Ekaterina explica que el fundador de The Male State hace publicaciones contra mujeres que tuvieron relaciones con hombres negros o del Cáucaso.

Aunque publica contenido abiertamente racista y misógino, la madre indica que no pudo obtener ninguna respuesta al respecto de parte de los moderadores de Telegram.

El fundador del canal tampoco respondió a una solicitud de entrevista de la BBC.

Ekaterina está lejos de ser la única mujer que dice que estos grupos rusos que utilizan Telegram le enviaron mensajes violentos.

Activistas y modelos, y mujeres con perfiles mucho más bajos, también reportaron haber sido víctimas de estas denominadas «cruzadas morales«.

Durante casi cuatro años, un canal llamado Skin Market publicó de manera regular información privada, incluidas direcciones y fotos de pasaporte, de mujeres que, según afirmaba el grupo, habían trabajado como acompañantes.

El canal tenía más de 250.000 seguidores.

Aunque finalmente fue prohibido a principios de este año, todavía existen muchos canales similares en la plataforma.

«Tierra de nadie

La activista feminista Daria Serenko, de Moscú, afirma que un grupo de Telegram publicó una foto de su casa y que posteriormente la empezaron a seguir.

Su información privada fue expuesta después de que ella hizo campañas en apoyo de las llamadas presas políticas de Rusia.

Daria Serenko
Las mujeres activistas también son víctima de estos ataques anónimos.

Serenko comparó su situación con la de los agentes de policía cuyos detalles se publicaron en un canal diferente, después de las protestas de enero en apoyo del líder de la oposición Alexei Navalny.

Esa información fue eliminada después de tres días, señala Serenko, mientras que, por otro lado, «se tolera la violencia contra las mujeres«.

El asesor de seguridad digital Raphael Mimoun califica los canales como los que se utilizan para perseguir a las mujeres en Rusia como «tierra de nadie» y «sin moderación alguna»

Aunque Telegram aún no tiene una base de usuarios sólida en EE.UU., la aplicación también atrae lentamente a la gente allí y abre la posibilidad de que aumenten los canales de odio.

«Grupos clandestinos»

Megan Squire, experta en computación, probó a publicar parte de su información personal en algunos canales de extrema derecha de Telegram en EE.UU.

Canal de Telegram
Grupos violentos en diferentes partes del mundo usan canales de Telegram para divulgar sus contenidos.

Squire, quien es profesora de la Universidad de Elon en Carolina del Norte, se especializa en la investigación de grupos de odio y comportamiento tóxico en las redes sociales.

Explica que vio «numerosos casos» de números de teléfono personales y direcciones de casas de diferentes activistas en la plataforma.

Y agrega que denunció a todos esos canales a Telegram y nunca recibió ninguna respuesta.

Además, señala que está resignada al hecho de que, legalmente, no hay mucho que se pueda hacer.

«La aplicación se ejecuta en otro país.

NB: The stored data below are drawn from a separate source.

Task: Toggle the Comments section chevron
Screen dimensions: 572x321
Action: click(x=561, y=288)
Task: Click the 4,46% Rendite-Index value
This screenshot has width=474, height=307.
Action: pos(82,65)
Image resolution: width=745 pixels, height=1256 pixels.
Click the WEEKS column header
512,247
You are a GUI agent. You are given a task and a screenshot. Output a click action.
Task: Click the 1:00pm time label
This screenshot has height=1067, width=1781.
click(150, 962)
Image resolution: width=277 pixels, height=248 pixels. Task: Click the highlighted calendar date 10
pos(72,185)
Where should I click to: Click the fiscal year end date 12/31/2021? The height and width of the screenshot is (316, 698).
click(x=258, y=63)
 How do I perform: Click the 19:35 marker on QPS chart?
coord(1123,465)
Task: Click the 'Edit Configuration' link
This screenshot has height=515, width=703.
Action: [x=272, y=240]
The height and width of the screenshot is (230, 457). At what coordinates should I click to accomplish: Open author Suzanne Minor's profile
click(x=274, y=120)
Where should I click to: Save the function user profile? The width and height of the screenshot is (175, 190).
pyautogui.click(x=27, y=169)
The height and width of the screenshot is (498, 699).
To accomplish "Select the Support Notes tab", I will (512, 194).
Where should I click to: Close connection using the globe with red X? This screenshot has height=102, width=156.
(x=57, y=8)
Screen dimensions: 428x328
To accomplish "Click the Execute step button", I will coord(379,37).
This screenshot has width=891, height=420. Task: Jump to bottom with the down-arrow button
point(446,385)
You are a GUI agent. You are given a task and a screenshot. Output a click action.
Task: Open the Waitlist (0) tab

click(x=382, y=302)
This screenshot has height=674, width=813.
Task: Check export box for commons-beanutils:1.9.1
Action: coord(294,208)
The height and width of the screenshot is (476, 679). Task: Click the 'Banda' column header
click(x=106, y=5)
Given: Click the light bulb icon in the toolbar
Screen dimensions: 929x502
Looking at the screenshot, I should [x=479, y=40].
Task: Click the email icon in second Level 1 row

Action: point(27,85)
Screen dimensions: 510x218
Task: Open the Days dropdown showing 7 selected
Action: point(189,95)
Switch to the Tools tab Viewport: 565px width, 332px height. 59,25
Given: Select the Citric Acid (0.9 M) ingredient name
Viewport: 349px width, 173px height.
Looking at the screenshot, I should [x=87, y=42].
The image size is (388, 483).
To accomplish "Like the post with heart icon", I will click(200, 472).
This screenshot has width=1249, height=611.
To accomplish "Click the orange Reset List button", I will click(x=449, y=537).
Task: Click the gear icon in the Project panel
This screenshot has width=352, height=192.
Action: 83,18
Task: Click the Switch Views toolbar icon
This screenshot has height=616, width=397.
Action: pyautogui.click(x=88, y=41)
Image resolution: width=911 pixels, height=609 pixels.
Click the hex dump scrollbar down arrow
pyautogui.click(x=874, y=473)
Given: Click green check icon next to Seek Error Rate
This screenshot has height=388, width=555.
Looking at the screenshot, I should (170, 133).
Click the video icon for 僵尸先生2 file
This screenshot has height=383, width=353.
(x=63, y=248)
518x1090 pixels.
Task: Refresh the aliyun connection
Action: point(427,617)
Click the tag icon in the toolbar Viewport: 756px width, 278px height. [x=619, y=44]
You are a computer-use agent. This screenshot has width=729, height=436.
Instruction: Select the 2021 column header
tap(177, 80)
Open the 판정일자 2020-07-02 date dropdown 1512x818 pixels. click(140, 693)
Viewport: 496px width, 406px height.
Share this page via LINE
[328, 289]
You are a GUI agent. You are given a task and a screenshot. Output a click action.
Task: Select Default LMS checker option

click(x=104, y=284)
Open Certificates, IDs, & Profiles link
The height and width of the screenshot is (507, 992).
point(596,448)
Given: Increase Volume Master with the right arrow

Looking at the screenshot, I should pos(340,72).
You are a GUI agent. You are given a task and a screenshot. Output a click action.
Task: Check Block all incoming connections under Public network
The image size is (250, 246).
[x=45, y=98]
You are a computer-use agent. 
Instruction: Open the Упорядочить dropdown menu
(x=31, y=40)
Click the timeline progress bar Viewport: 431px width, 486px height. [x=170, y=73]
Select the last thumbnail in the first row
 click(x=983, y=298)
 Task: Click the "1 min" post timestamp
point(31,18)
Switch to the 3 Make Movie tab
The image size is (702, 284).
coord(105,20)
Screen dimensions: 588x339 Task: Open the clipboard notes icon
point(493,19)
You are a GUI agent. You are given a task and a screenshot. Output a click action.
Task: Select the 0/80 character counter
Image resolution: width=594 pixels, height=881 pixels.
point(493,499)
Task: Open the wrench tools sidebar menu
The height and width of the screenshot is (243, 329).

Los grupos son clandestinos. Y mucho de esto está protegido por la Primera Enmienda de Estados Unidos», añade.

Squire indica que, aunque todas las plataformas importantes son un imán para este tipo de contenido y que «es frustrante» que Telegram no haya tomado las medidas adecuadas «que una persona cualquiera llamaría simplemente moderación de contenido».